Automatic Survey-Invariant Classification of Variable Stars
This project has been developed by Patricio Benavente (Master Student), in collaboration with Professor Pavlos Protopapas. Lightcurve datasets have been available to astronomers long enough, thus allowing them to perform deep analysis over several variable sources and generating useful catalogs with identified variable stars. The products of these studies are labeled data that enable supervised learning models to be trained successfully. However, when these models are blindly applied to data from new sky surveys their performance drops significantly. Furthermore, unlabeled data becomes available at a much higher rate than its labeled counterpart, since labeling is a manual and time-consuming effort. Domain adaptation techniques aim to learn from a domain where labeled data is available, the source domain, and through some adaptation perform well on a different domain, the target domain. We propose a full probabilistic model that represents the joint distribution of features from two surveys as well as a probabilistic transformation of the features between one survey to the other.
Time Series Variability Tree for fast light curve retrieval
This project has been developed by Lucas Valenzuela (Master Student). We propose a new algorithm and data structure to index astronomical lightcurves in order to provide astronomer with a fast lightcurve search in catalogs of millions of objects. We believe that this tool is very useful to perform manual exploration of catalogs, where astronomers need to find certain type of lightcurves, similar to some lightcurve they already have. Also, classification algorithms based on similarities can rely on this model, where instead of using traditional search methods they can use this indexing procedure and perform much faster.
A full probabilistic model for yes/no query type Crowdsourcing
This project has been developed by Belén Saldías (Master Student), in collaboration with Professor Pavlos Protopapas. Crowdsourcing has become widely used in supervised scenarios where unlabeled data is abundant and labeled data is hard to obtain and scarce. Despite there are several crowdsourcing models in the literature, most of them assume annotators can provide answers for standard complete questions. In classification contexts, complete questions mean that an annotator is asked to discern among all the possible classes. Unfortunately, that assumption is not always true in realistic scenarios. In this work we provide a full probabilistic model for a new type of queries where instead of asking complete questions to the labelers, we just ask queries that require a "yes" or "no" response.
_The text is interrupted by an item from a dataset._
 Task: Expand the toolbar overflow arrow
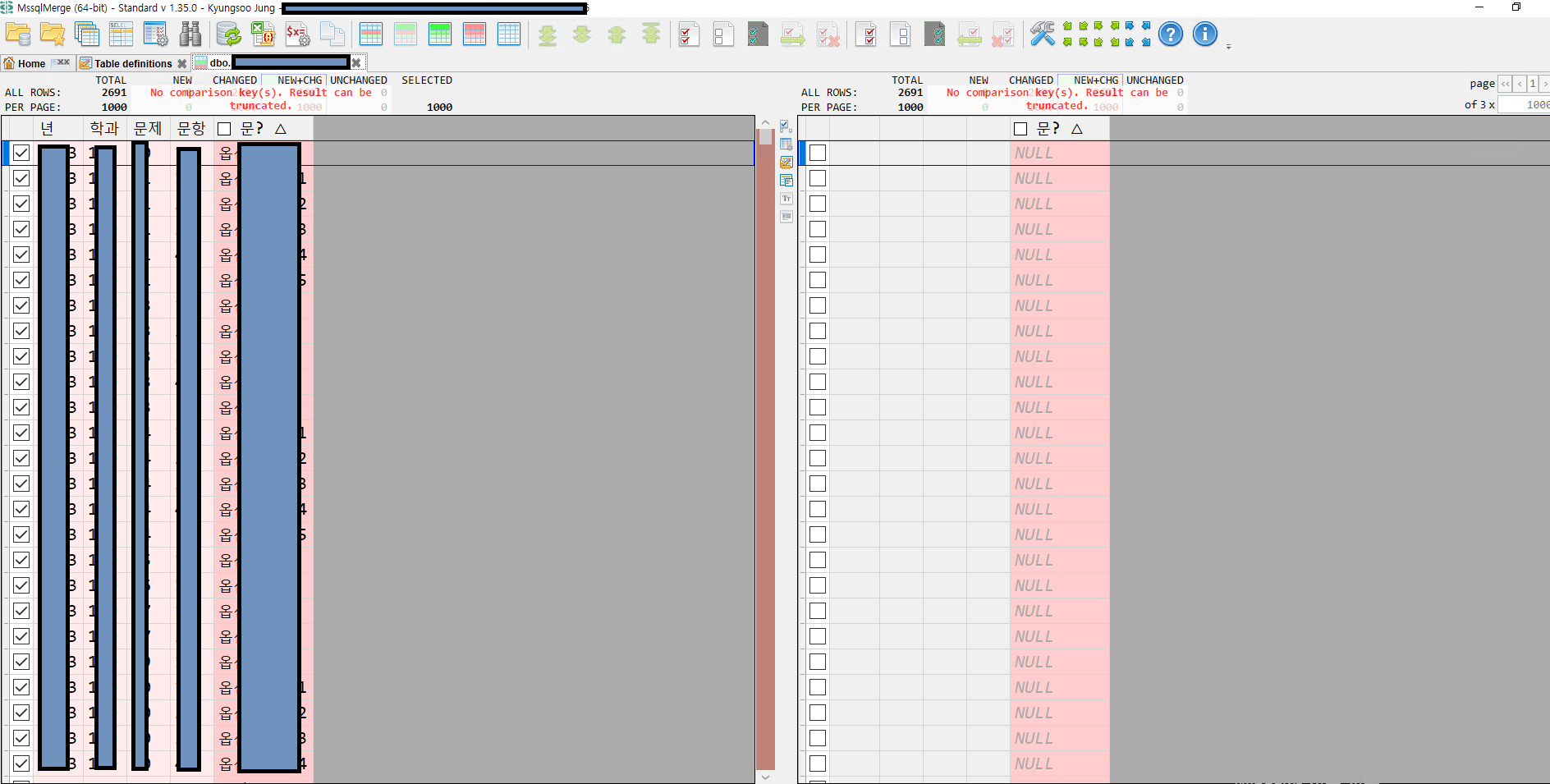(x=1228, y=48)
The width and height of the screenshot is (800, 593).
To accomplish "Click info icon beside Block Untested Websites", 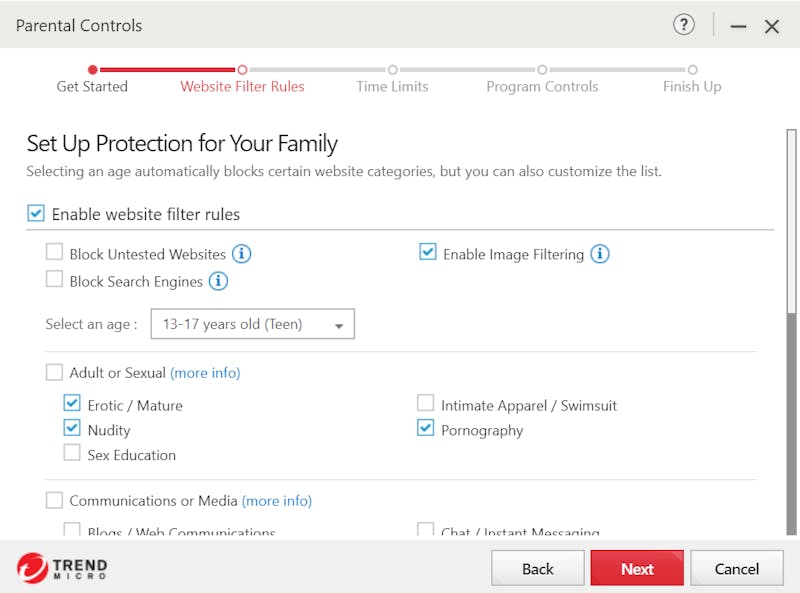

Visualization tool for relevant patterns in Light Curves
This project has been developed by Christian Pieringer, in collaboration with Professors Márcio Catelán and Pavlor Protopapas. Current Machine Learning methods for automatic lightcurves classification have shown successful results, reaching high classification performance in known catalogs. Recently, visualization of time series is attracting more attention in machine learning as a tool to visually help experts for recognizing significant patterns in the complex dynamics of the astronomical time series. Inspired in dictionary-based classifiers, we present a method that naturally provides the visualization of salient parts on light curves. These classifiers code the relevant parts intrinsically assigning weights to each word in the dictionary according to their contribution in the signal approximation. Our approach delivers an intuitive visualization according to the relevance of each part in the time series. Results suggest the effectiveness of this method to highlight salient patterns. We also propose a pipeline that uses our method for observational time scheduling.